Но сам прочесть не решился. И дал сыну мэра, которому, естественно, все было по фигу. И тот на уроке литературы встал и спрашивает:

— Светлана Олеговна, вот тут у нас есть письмо Пушкина. Можно прочесть?

Учительница все-таки кончала петербургский филфак и сразу почувствовала, чем тут дело пахнет и в каком духе это письмо. Именно это письмо она тоже знала, только в пересказе. Поэтому читать категорически запретила, и скверный недоросль огласил текст без разрешения, под ее негодующие и протестующие вопли.

— Ну? — спросил он. — И вот это, значит, как вы на прошлом уроке читали нам у Белинского, тот самый русский человек в своем развитии, которого достигнет только через двести лет? Так как раз двести лет прошло. Достиг! И вот мы здесь! Мы вам нравимся?

От этой наглости и от своего бессилия учительница зарыдала. Класс, надо отдать ему должное, стал ее утешать и просить не принимать близко к сердцу пошлость всяких писем и связей, даже у великих поэтов. Но рыдала она долго.

Они ее подломили этим письмом. Она очень гордилась своей миссией: приобщать детей в глуши к великим вершинам бессмертной русской литературы. А ее — вот так… Она чувствовала себя лидером и проводником культурного прогресса, и вот ее лидерство немного лопнуло. И впору было увольняться, но больше нигде в городе нельзя было учителю литературы рассчитывать на зарплату.
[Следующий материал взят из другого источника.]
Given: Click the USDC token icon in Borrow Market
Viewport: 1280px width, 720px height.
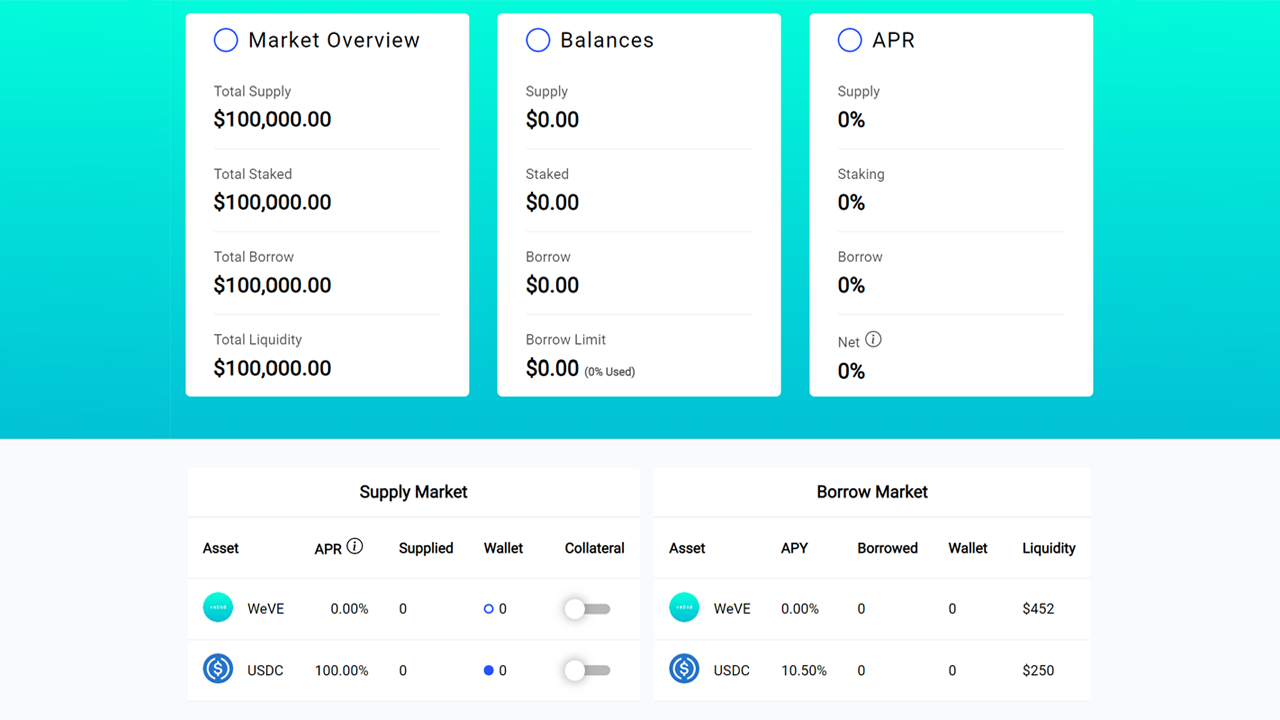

И тогда она заключила с классом диковатый, хотя и внешне прекрасный договор: они будут хорошо готовиться к урокам, а в конце каждого урока честно отводим шесть минут для Пушкина: три им, и три ей. И через короткое время она им покажет, какой великий поэт был Пушкин, какой блестящий человек, и они все поймут, осознают и повзрослеют.

Так началась эта окопная схватка на Олимпе, эта битва земного и небесного начал за душу поэта.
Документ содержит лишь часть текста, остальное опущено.